* **Source text**
Hi,
I read everything rather quickly, please tell me if I miss something. You are using a dataset with only two groups and using two parameters to estimate it. If you want to pool towards the mean I would suggest that you only specify a global mean with a larger sd. You can see that in this way you achieve the pooled effect.
with pm.Model() as hierarchical_model:
sigma_hierarchical = pm.HalfCauchy("sigma_hierarchical", beta=5, shape=n_sites)
# The step that makes it hierarchical
# We only assume beta is linked to the global
mu_global = pm.Normal("mu_global", mu=0, sd=5)
#sd_global = pm.HalfCauchy("sd_global", beta=0.1)
beta_hierarchical = pm.Normal(
"beta_hierarchical", mu=mu_global, sd=0.5, shape=n_sites
)
# Define likelihood
likelihood = pm.Normal(
"y_hierarchical",
mu=beta_hierarchical[site_indices] * data["x"],
sigma=sigma_hierarchical[site_indices],
observed=data["y"],
)
# Inference!
trace_hierarchical = pm.sample(draws=3000)
posterior_beta_hierarchical = trace_hierarchical.get_values(
"beta_hierarchical", burn=1000, chains=[1]
)

* **Stored data**
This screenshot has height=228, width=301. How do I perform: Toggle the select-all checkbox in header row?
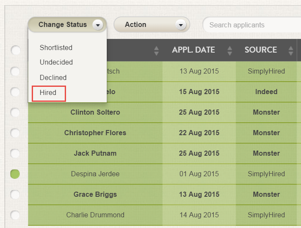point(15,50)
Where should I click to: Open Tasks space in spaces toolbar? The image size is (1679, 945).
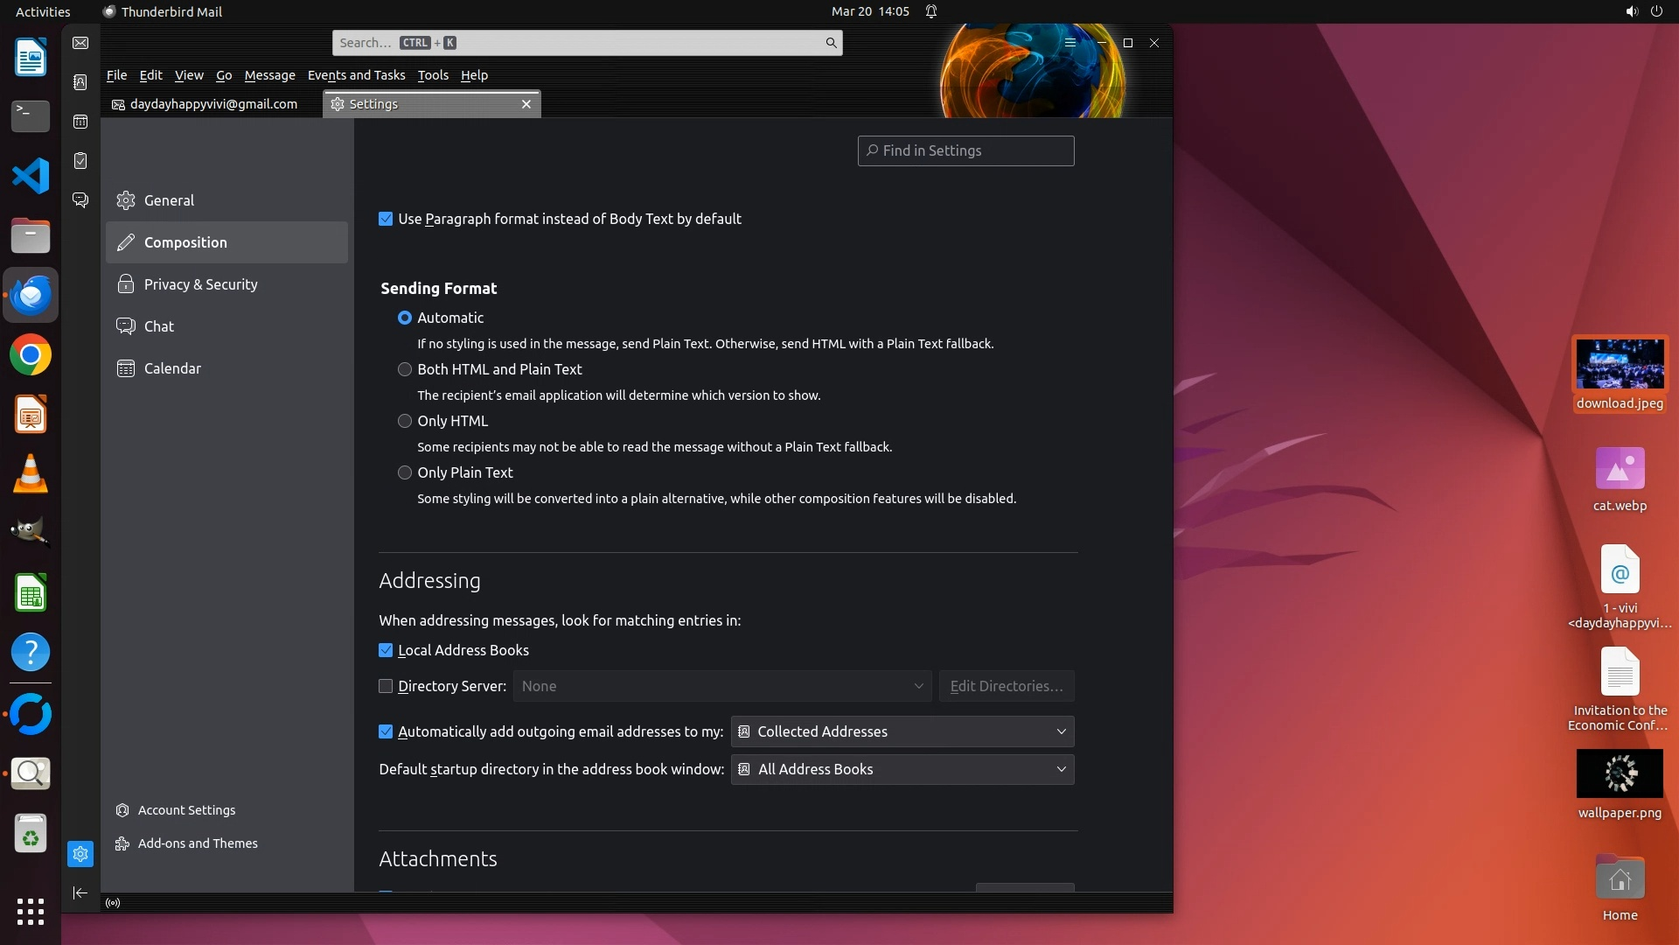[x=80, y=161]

* **Written task**
From the forum reply about hierarchical pooling above, write out word for word the passage that begins at the words "# Define likelihood" and stops after "# Inference!".

* **Expected answer**
# Define likelihood
likelihood = pm.Normal(
"y_hierarchical",
mu=beta_hierarchical[site_indices] * data["x"],
sigma=sigma_hierarchical[site_indices],
observed=data["y"],
)
# Inference!